* DOCUMENT
** begin **

The standard way to run stateless applications (web servers, APIs, microservices). A Deployment manages ReplicaSets, which in turn manage Pods. You almost never create ReplicaSets or Pods directly — Deployments handle the orchestration for you.
  • ReplicaSet: Ensures the specified number of identical pod copies are always running.
  • Rolling Updates: Replaces pods incrementally, so your application stays available during deploys.
  • Rollbacks: Kubernetes keeps previous ReplicaSets around (scaled to zero), so you can revert instantly if a deploy goes wrong.
apiVersion: apps/v1
kind: Deployment
metadata:
  name: nginx-deployment
  labels:
    app: nginx                # Labels are how Kubernetes identifies and groups resources
spec:
  replicas: 3                 # Run 3 identical pods -- provides HA and load distribution
  selector:
    matchLabels:
      app: nginx              # Must match template labels -- this is how the Deployment finds its pods
  strategy:
    type: RollingUpdate
    rollingUpdate:
      maxUnavailable: 1       # At most 1 pod can be down during an update (keeps 2/3 serving traffic)
      maxSurge: 1             # Allow 1 extra pod during update (temporarily 4 pods, then back to 3)

** end **

* MATERIAL SUPPLIED
** begin **

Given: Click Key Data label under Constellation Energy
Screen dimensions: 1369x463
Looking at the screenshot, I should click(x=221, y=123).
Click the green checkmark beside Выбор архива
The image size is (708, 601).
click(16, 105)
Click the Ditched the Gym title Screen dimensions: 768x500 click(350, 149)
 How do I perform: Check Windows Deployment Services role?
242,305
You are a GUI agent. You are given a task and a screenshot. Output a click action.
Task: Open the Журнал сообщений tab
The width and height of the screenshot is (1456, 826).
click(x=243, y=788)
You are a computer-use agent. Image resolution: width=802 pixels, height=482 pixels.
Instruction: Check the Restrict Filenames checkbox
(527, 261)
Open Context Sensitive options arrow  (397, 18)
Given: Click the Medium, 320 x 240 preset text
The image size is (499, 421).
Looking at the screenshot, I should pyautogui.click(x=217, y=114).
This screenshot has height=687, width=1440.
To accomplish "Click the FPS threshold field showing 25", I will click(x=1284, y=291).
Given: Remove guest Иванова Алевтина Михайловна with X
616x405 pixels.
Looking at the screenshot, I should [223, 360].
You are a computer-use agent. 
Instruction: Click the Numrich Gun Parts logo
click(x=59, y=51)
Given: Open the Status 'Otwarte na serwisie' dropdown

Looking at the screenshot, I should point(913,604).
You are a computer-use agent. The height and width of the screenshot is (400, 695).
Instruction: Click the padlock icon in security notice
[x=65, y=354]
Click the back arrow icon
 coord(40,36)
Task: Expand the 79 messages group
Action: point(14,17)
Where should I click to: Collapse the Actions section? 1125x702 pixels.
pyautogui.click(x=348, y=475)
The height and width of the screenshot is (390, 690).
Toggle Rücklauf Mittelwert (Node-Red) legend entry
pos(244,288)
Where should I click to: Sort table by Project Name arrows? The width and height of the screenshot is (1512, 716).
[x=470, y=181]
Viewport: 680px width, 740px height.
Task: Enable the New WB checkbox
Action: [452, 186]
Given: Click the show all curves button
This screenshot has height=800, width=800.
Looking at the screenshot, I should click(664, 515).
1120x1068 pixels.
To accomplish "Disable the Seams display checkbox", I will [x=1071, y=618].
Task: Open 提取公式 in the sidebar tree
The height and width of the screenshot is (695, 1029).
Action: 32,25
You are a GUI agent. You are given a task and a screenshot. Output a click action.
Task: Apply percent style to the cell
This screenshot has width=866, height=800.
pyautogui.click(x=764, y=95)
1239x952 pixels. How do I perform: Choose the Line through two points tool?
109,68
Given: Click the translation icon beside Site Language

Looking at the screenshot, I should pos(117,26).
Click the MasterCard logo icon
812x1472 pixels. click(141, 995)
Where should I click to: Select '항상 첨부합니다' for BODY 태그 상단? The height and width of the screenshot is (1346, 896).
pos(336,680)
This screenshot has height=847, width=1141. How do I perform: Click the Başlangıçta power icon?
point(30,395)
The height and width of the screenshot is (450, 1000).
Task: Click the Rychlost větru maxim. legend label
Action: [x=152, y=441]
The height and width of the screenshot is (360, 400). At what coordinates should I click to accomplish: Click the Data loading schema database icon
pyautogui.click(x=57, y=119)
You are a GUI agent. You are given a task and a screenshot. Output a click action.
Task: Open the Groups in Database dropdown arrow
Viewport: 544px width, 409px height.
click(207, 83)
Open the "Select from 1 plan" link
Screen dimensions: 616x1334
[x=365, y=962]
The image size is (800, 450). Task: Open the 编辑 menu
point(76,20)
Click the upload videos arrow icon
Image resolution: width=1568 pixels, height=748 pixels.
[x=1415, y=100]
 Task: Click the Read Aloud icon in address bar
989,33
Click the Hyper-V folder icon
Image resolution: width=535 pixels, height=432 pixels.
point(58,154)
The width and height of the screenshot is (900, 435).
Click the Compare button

** end **

* SET PROBLEM
Can you reproduce, word for word, the part of the Kubernetes Deployment text above that opens with the words containing "The standard way" and closes with "are always running."?

* EXERCISE SOLUTION
The standard way to run stateless applications (web servers, APIs, microservices). A Deployment manages ReplicaSets, which in turn manage Pods. You almost never create ReplicaSets or Pods directly — Deployments handle the orchestration for you.
  • ReplicaSet: Ensures the specified number of identical pod copies are always running.